Takeshi Kitano

Réalisateur Japonais né en 1947.
Filmographie actuelle : 11 films.

Pour changer, nous avons décidé de vous parler non pas d'un film mais d'un réalisateur, tant celui-ci est central : Takeshi Kitano est un de ces réalisateurs du nouveau cinéma japonais dont le succès est énorme au pays du Soleil Levant. Connu autant pour ses films que pour ses délires télévisuels comiques, T. Kitano et son œuvre se caractérisent par l'alliance d'une violence pure à une réelle poésie et à des scènes d'un comique tordant. Jusque-là essentiellement connu dans son pays, il commence depuis quelques années déjà à rencontrer un réel succès en Europe notamment.

Il est à l'origine d'un nombre important de films, au style très varié. Il a débuté et s'est fait connaître en 1989 par "Violent cop", sur le monde des Yakuza (1) et caractérisé par sa violence extrême. Cela ne l'a pas empêché de faire des films comique ("Getting any" - 1994), poétique ("Dolls" - 2003) ou d'aventure ("Zatoichi" - 2003). Mais les plus incontournables sont probablement "Sonatine", "Kids return", "Hana-bi" ou "L'été de Kikujiro" réunissant tous ces styles différents.


Il n'est bien évidemment pas possible de parler de tous, même si chacun mériterait une analyse particulière. Un de ces films retiendra malgré tout l'attention en ce qu'il a pu constituer un test pour l'évolution de sa filmographie : "Aniki mon frère" sorti en 1999. Pourquoi cette attention ? Pour ce film, le cinéaste nippon a décidé de tenter une nouvelle expérience : réaliser un film sur la base d'une coopération américano-japonaise puisque le casting, la production mais aussi le lieu de tournage sont répartis entre ces deux pays. Se pose alors pour tout amateur de Takeshi Kitano, l'incontournable question : en partant tourner aux States, le cinéaste japonais a-t-il perdu son âme et fini par faire des films adaptés aux standards de production hollywoodiens, comme a pu le faire dans une certaine mesure le hong-kongais John Woo ? Et bien, non, Takeshi Kitano ne s'est pas américanisé, il est resté fidèle à lui-même et à son art. La preuve.

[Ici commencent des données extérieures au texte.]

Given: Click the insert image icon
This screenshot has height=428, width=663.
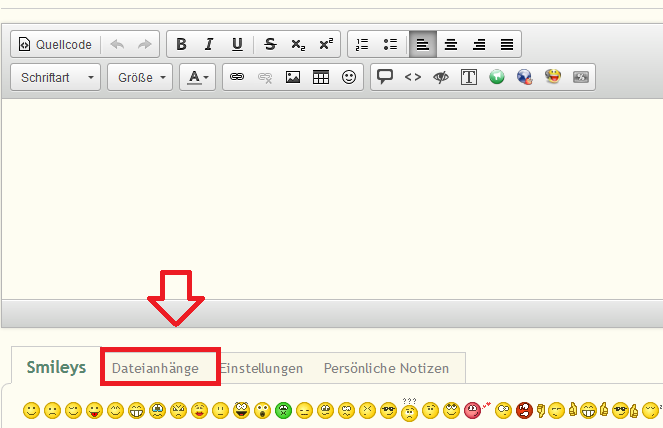Looking at the screenshot, I should click(293, 77).
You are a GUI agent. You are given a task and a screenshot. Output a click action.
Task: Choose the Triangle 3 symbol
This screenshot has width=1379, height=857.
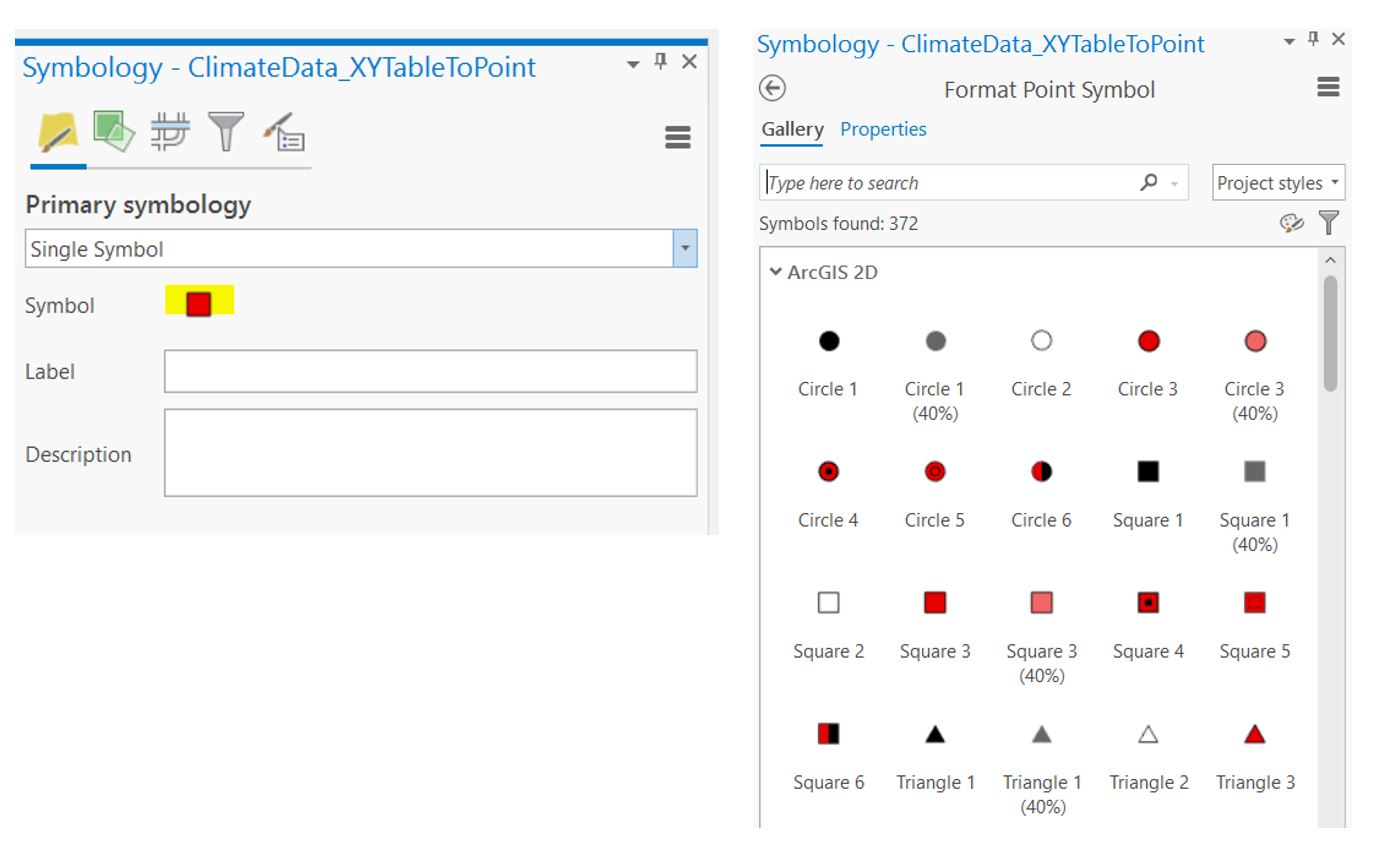click(1255, 735)
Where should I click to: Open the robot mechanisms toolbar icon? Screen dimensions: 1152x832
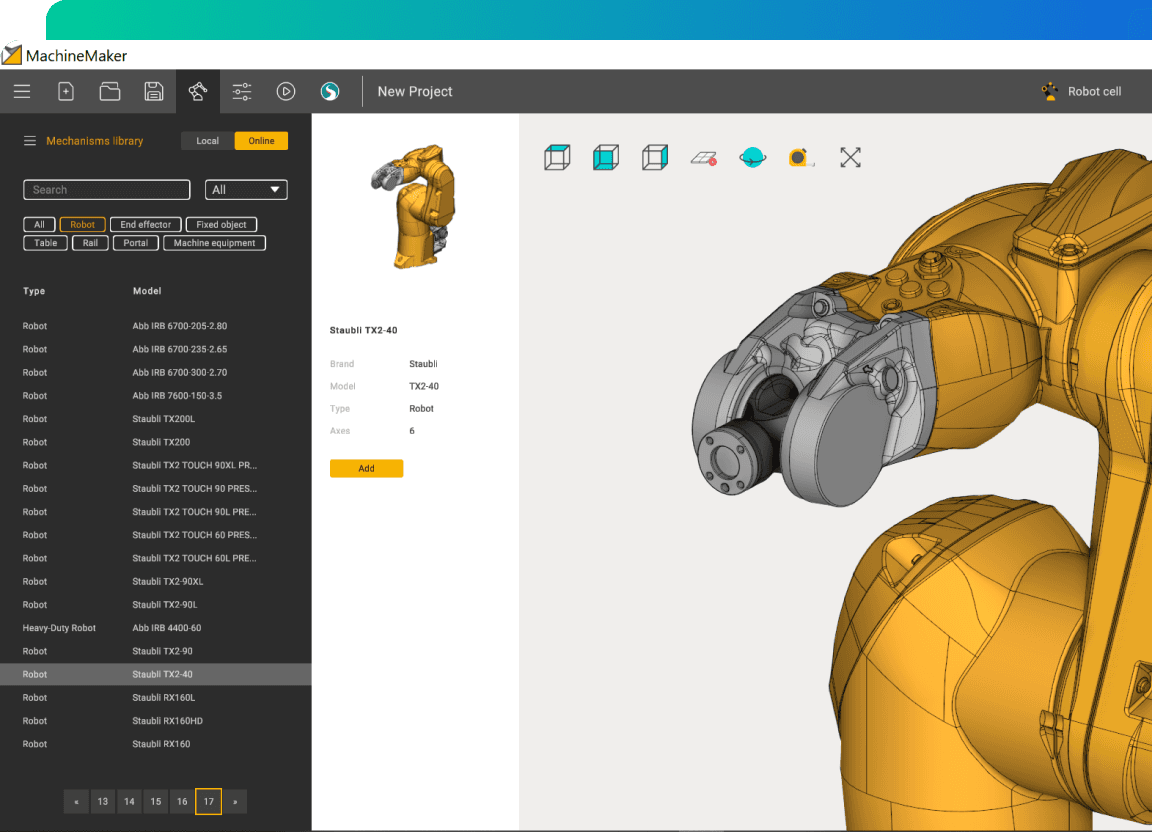198,91
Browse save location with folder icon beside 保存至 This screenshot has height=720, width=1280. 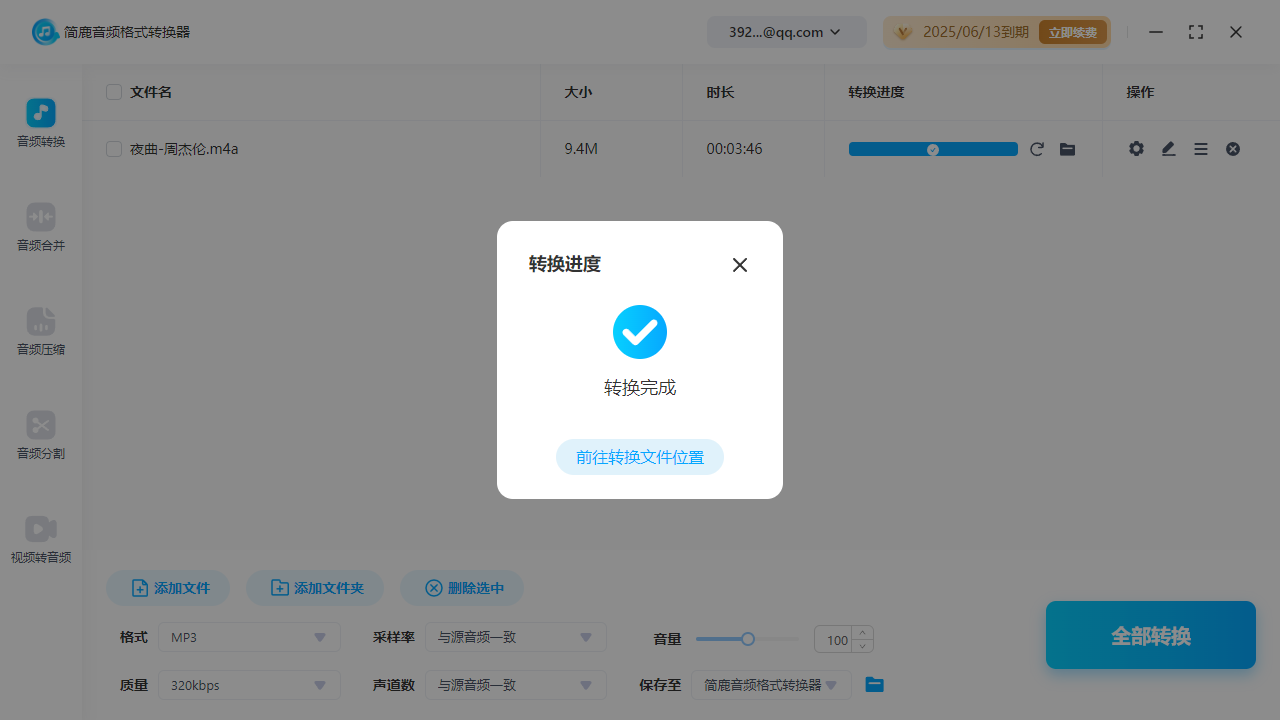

"Aniki mon frère" se base sur une histoire simple : Yakuza de son état, Yamamoto doit soudainement fuir son pays suite à une affaire qui tourne mal. Il quitte le Japon et retrouve son demi-frère Ken, petit malfrat minable, à Los Angeles. Il prend alors la tête du gang de Ken qui, en imposant le code d'honneur des Yakusi, supprimera les bandes rivales pour finalement étendre son territoire.


Sur une histoire de gangsters, qui peut paraître classique et banale, Takeshi Kitano signe ici un film d'une certaine complexité puisqu'il allie plusieurs thèmes qui sont centraux dans l'œuvre de ce cinéaste atypique.
D'abord, ce film, comme les précédents, se caractérise par une violence pure et extrême qui peut surprendre voire choquer lorsque l'on n'est pas habitué à cette certaine forme de cinéma asiatique, mais qui fait partie de ses particularités.
Ensuite, Aniki mon frère est marqué par un fort humour noir, froid et ironique qui ne se retrouve que dans ce type de films. La concrétisation de cet humour passe par des scènes d'attente totalement décalées ou sont crées des jeux dont l'ironie le dispute à l'absurde et qui sont à se tordre de rire lorsqu'on est initié.
Enfin, la dernière caractéristique de ce film (et plus globalement de l'œuvre de Kitano et dans une certaine mesure du cinéma asiatique) réside dans sa lenteur, qui le rend souvent austère et difficile d'accès pour le non-initié. En effet, le propre de la culture asiatique pure est le silence et l'omission qui, loin d'être sans signification comme dans la culture occidentale, sont ici pleins de signification et riches de sens.

Cette spécificité culturelle rend souvent le débutant hermétique mais, une fois intériorisée, elle révèle un cinéma décalé par rapport aux standards américains, ce qui est positif, et qui est riche de nouveauté, de profondeur et de changement.

Takeshi Kitano est donc un cinéaste à découvrir absolument en tant qu'alternative sérieuse à l'hégémonie américaine en matière de cinéma… après avoir dépassé la phase de surprise ! ! !

(1) Nom donné aux membres de la mafia japonaise.